> **What you should do**
Read the data line by line and say how many lines contain the string "click", giving the number alone.
- - - - -
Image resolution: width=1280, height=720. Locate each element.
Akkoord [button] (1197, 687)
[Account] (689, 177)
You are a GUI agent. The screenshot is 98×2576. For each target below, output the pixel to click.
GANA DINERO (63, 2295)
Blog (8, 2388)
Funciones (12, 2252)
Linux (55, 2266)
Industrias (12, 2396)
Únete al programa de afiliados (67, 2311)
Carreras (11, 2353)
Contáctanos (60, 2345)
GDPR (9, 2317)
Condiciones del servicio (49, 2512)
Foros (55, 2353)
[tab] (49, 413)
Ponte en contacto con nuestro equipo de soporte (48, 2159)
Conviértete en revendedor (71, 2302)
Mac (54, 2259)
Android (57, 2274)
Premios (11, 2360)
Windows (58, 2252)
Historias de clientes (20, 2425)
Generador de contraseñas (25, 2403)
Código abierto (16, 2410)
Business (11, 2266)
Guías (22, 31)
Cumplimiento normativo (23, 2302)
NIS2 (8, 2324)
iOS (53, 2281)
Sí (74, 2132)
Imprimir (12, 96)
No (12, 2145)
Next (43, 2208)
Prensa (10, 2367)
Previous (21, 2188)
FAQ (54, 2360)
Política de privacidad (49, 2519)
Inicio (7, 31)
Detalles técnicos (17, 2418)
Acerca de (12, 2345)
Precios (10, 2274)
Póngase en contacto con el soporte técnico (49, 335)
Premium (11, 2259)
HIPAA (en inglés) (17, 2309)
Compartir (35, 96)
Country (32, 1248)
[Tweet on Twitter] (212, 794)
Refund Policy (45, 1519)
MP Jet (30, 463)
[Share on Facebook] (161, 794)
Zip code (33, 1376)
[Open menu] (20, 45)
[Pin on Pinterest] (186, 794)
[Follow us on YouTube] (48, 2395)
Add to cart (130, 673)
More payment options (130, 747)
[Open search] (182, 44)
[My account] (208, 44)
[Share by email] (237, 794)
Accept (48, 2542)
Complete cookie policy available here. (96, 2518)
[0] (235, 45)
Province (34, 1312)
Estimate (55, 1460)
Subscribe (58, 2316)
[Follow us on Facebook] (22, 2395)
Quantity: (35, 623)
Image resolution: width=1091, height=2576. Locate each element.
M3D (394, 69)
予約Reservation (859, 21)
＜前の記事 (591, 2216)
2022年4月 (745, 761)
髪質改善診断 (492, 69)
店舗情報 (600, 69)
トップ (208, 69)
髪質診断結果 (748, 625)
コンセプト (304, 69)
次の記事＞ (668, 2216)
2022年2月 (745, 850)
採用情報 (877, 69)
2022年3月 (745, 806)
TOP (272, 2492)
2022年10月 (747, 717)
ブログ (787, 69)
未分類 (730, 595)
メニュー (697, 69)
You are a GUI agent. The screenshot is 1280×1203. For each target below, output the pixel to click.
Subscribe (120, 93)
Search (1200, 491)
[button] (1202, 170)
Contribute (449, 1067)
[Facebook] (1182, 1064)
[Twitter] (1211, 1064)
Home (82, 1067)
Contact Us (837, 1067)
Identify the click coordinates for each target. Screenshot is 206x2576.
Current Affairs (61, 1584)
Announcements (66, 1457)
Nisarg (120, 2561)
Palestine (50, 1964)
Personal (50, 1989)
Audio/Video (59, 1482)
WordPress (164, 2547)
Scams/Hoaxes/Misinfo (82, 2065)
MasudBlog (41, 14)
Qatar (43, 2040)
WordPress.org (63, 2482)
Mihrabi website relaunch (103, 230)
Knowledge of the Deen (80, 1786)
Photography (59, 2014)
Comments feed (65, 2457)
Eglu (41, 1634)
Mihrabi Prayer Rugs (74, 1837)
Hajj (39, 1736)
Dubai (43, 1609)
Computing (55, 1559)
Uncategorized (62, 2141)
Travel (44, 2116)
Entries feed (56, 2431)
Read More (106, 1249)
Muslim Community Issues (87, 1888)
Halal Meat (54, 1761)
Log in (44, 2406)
- - - - -
> **Exercise output**
3